--- START SELECTED EXTRACT ---

Indeed, these trends, in combination with other market factors, have created a deficit of housing that is affordable and available, particularly for Washingtonians within the low to middle income range who are increasingly more vulnerable to homelessness. Moreover, the legislature finds that these households have the fewest options available in the private housing market to find and retain a unit. In strong housing markets, builders seek the highest achievable price to offset higher development costs, which means new production does not create more housing that is affordable.
The legislature finds that to meet the housing needs of all Washingtonians over the next 20 years, we need to build more than 500,000 new homes affordable to very and extremely low-income people, those making less than 50 percent of area median income. Furthermore, the legislature finds that having a home is a basic need and fundamental for Washington residents, and that all Washingtonians should be able to afford safe and dependable housing with access to opportunities such as education, employment, transit, and amenities.
The legislature finds that housing that is affordable is an essential part of every community's infrastructure, serving as a platform for individuals and families to stabilize, build their economic futures, and thrive. Housing serves as a platform for better health and creates jobs and attracts investment, making it a prerequisite to economic growth and stronger communities. In addition, the legislature finds that a variety of housing types is needed to provide affordable options for families of all sizes and stages of life. Furthermore, the legislature finds that increasing the supply of permanently affordable housing, getting residents back into housing, and reducing homelessness is a priority of the people of Washington state, and that reducing homelessness lessens the fiscal impact to the state and improves the economic vitality of our businesses.
Moreover, the legislature finds that the private real estate market does not provide adequate housing options affordable for all economic segments, and thus government assistance is needed to offer the full range of affordable housing options.
Therefore, it is the intent of the legislature to increase the supply of housing that is affordable and to stabilize and get people back into housing through permanent, dedicated investment in state housing programs for Washington residents in the low to middle income range.

--- END SELECTED EXTRACT ---

| WHAT YOU NEED TO DO |
• A. From the housing findings, extract the passage beginning at the words "Moreover, the legislature finds that the private" and stopping after "affordable housing options.".
• B. Render this sentence from the housing findings in Spanish: "Housing serves as a platform for better health and creates jobs and attracts investment, making it a prerequisite to economic growth and stronger communities."

--- START RECORD LIST ---

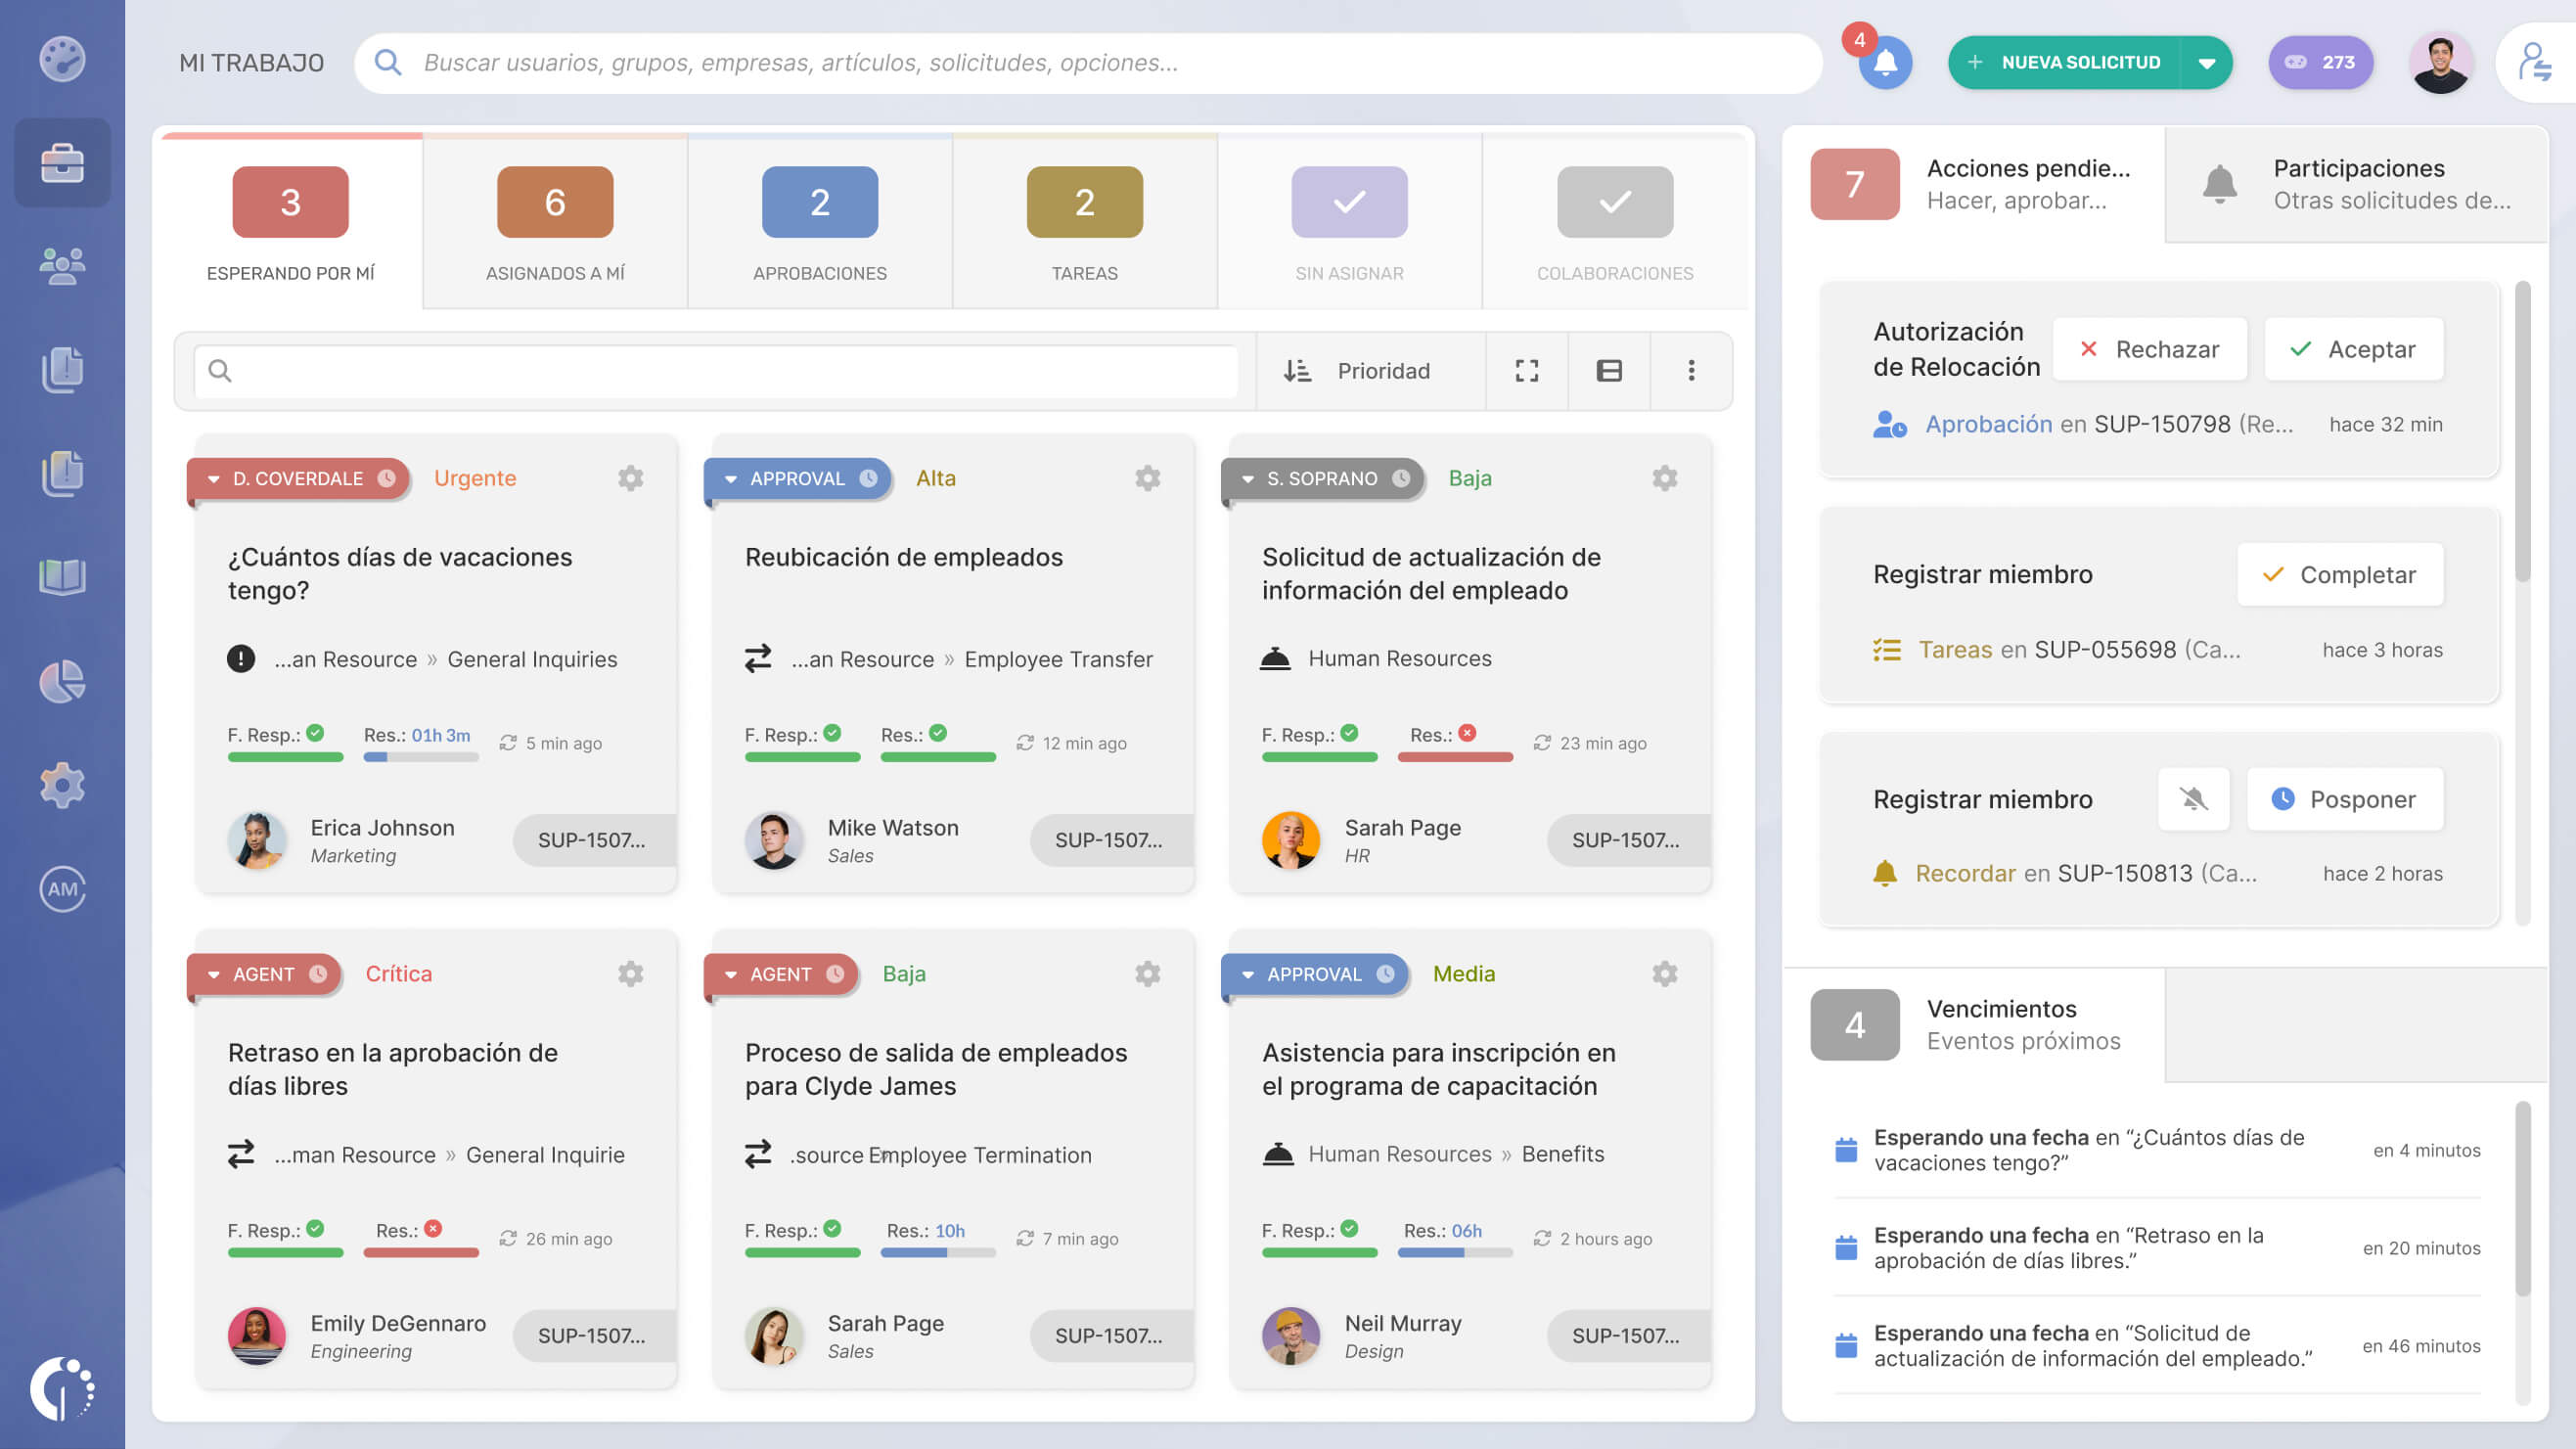Expand the NUEVA SOLICITUD dropdown arrow
Viewport: 2576px width, 1449px height.
(x=2205, y=62)
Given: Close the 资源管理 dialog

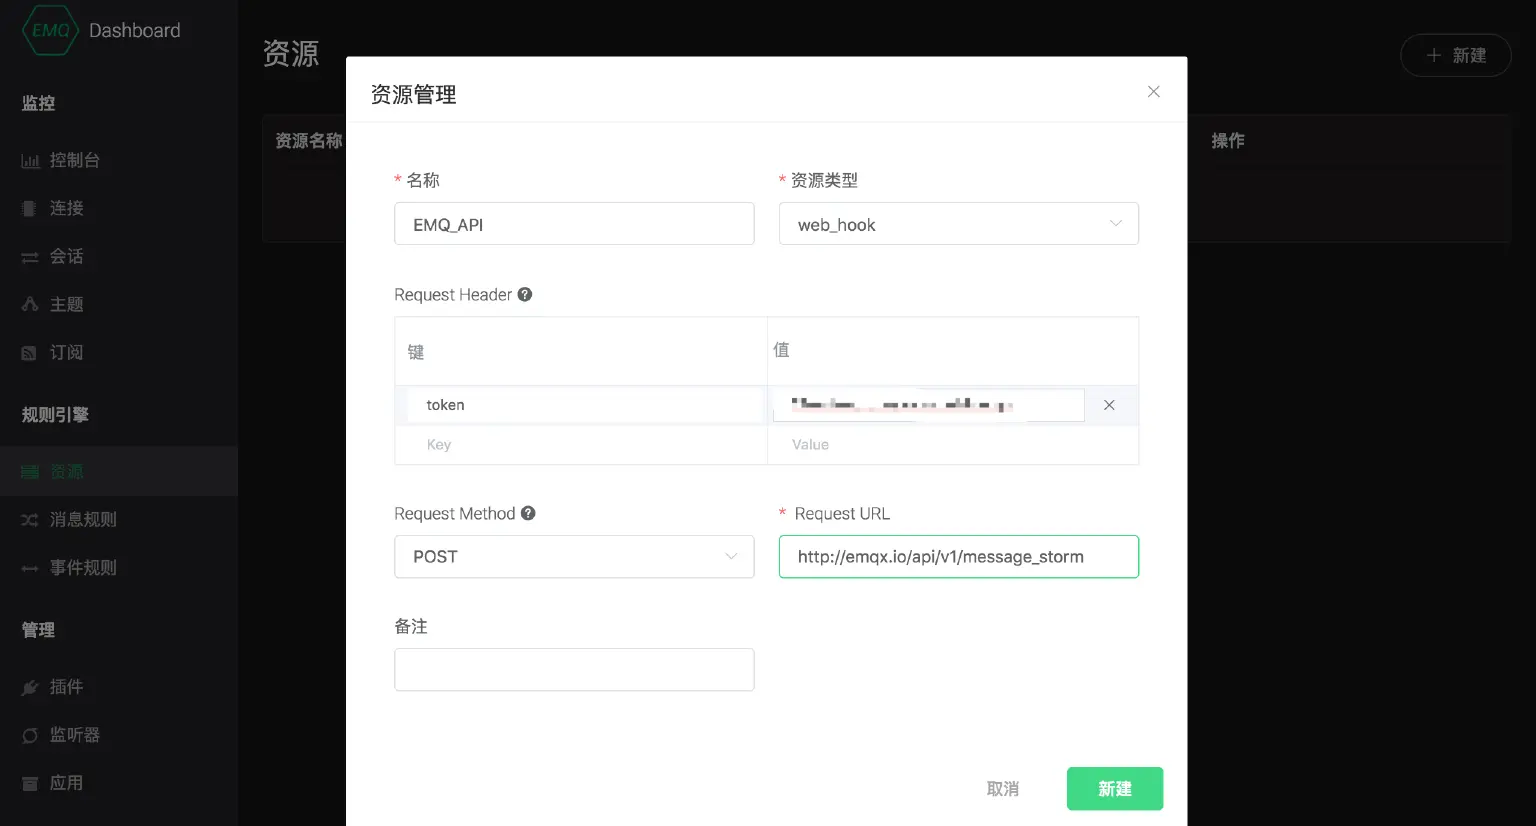Looking at the screenshot, I should point(1153,92).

--- END RECORD LIST ---

| ANSWERS GIVEN |
• A.
Moreover, the legislature finds that the private real estate market does not provide adequate housing options affordable for all economic segments, and thus government assistance is needed to offer the full range of affordable housing options.

• B. La vivienda sirve como plataforma para una mejor salud, y crea empleos y atrae inversiones, lo que la convierte en un requisito previo para el crecimiento económico y para comunidades más fuertes.